==== Provided data ====

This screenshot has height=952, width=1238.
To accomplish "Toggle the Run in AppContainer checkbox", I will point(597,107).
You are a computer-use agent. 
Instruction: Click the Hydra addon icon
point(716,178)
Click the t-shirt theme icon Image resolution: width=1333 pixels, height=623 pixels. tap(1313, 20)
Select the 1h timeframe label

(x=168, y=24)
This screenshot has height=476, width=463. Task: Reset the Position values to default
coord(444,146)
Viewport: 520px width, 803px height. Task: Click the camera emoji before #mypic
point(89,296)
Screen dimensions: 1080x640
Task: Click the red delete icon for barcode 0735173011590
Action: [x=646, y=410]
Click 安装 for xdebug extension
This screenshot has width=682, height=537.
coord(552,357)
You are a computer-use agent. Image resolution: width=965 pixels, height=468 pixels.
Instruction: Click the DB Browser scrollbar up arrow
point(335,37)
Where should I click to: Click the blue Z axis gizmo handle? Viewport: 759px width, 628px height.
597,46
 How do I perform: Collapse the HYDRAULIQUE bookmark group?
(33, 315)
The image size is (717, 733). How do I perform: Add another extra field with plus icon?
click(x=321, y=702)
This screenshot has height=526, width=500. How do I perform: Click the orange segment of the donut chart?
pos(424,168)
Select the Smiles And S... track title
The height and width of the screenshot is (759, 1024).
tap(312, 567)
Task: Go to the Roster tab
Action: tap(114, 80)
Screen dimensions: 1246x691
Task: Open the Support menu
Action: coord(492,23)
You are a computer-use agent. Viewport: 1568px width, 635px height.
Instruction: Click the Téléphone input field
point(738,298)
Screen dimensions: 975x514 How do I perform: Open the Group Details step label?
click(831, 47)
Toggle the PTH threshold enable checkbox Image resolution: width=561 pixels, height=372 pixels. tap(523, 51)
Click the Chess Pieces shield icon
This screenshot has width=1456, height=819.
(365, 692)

====

### What you need to do
Lines of the listing above that hold the string "agent" should each be copied.

### Response box
You are a computer-use agent. 
You are a computer-use agent. Image resolution: width=965 pixels, height=468 pixels.
You are a computer-use agent. Viewport: 1568px width, 635px height.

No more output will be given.